Porozumienie o budowie elektrowni atomowej na Białorusi podpisano we wtorek z Rosją podczas wizyty premiera Władimira Putina w Mińsku. Putin zapewnił, że białoruska elektrownia, która ma stanąć w pobliżu Grodna, będzie bezpieczniejsza od japońskich reaktorów.
"Białoruś i Rosja zbudują efektywną i bezpieczną elektrownię atomową. To szczególnie delikatna kwestia dla Białorusi, ponieważ 26 kwietnia mija 25 lat od awarii czarnobylskiej. Bezpieczeństwo i niezawodność elektrowni atomowej to główny priorytet" - oznajmił premier Białorusi Michaił Miasnikowicz, cytowany przez niezależną gazetę internetową "Biełorusskije Nowosti".
Wcześniej Miasnikowicz na spotkaniu z Putinem oznajmił, że oba kraje dały hasło do rozpoczęcia budowy elektrowni i rozwoju dwustronnej współpracy energetycznej.
Porozumienie podpisali: ze strony białoruskiej minister energetyki Alaksandr Aziarec, ze strony rosyjskiej - szef Rosatomu Siergiej Kirijenko. Podpisanie porozumień kontraktowych ma nastąpić w maju.
Wcześniej Putin na spotkaniu z prezydentem Alaksandrem Łukaszenką powiedział, że stopień bezpieczeństwa w białoruskiej elektrowni będzie "o wiele wyższy" niż japońskich reaktorów, "nie bacząc nawet na to, że Białoruś nie znajduje się w takiej strefie sejsmicznej". "Projekty, o których mówimy i zamierzamy wspólnie realizować, to oczywiście projekty najnowszej generacji" - mówił.
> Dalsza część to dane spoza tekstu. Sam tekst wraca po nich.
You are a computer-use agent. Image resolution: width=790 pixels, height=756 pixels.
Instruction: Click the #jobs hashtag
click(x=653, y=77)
Elektrownia, oparta na rosyjskim projekcie, ma stanąć w Ostrowcu (biał. Astrawiec) w obwodzie grodzieńskim, sąsiadującym z Polską. Białoruś ubiega się o kredyt od Rosji w wysokości 9 mld dolarów na budowę elektrowni i infrastruktury; Rosja mówiła o sześciu miliardach. Siergiej Kirijenko powiedział we wtorek rosyjskim dziennikarzom, że ministerstwa finansów obu krajów uzgodniły kwestię kredytu, ale nie ujawnił jego wysokości.
"Biełorusskije Nowosti" podają, że już we wrześniu mają zacząć się wykopy na terenie projektowanej elektrowni.
Na spotkaniu z Putinem Miasnikowicz zapewnił, że Białoruś jest gotowa w maksymalnym stopniu pomóc udziałowi "efektywnego rosyjskiego kapitału" w wielkich projektach inwestycyjnych na swoim terytorium. Putin pozytywnie ocenił projekt połączenia aktywów głównego rosyjskiego producenta samochodów ciężarowych - Kamazu i białoruskich zakładów MAZ.
"Stworzenie takiego sojuszu będzie zwiększać konkurencyjność przedsiębiorstw białoruskich i rosyjskich. Będzie tworzyć nowe, stabilne i dobrze płatne miejsca pracy"- mówił rosyjski premier. Ocenił projekt jako "znaczący krok w ramach procesów integracyjnych dwóch krajów w zastosowaniu do realnego sektora gospodarki".
Celem przyjazdu Putina do Mińska był udział w posiedzeniach władz Państwa Związkowego Rosji i Białorusi oraz Euroazjatyckiej Wspólnoty Gospodarczej (EwrAzEs). Osobno spotkał się z Łukaszenką. W części otwartej dla mediów obaj politycy mówili głównie o współpracy gospodarczej.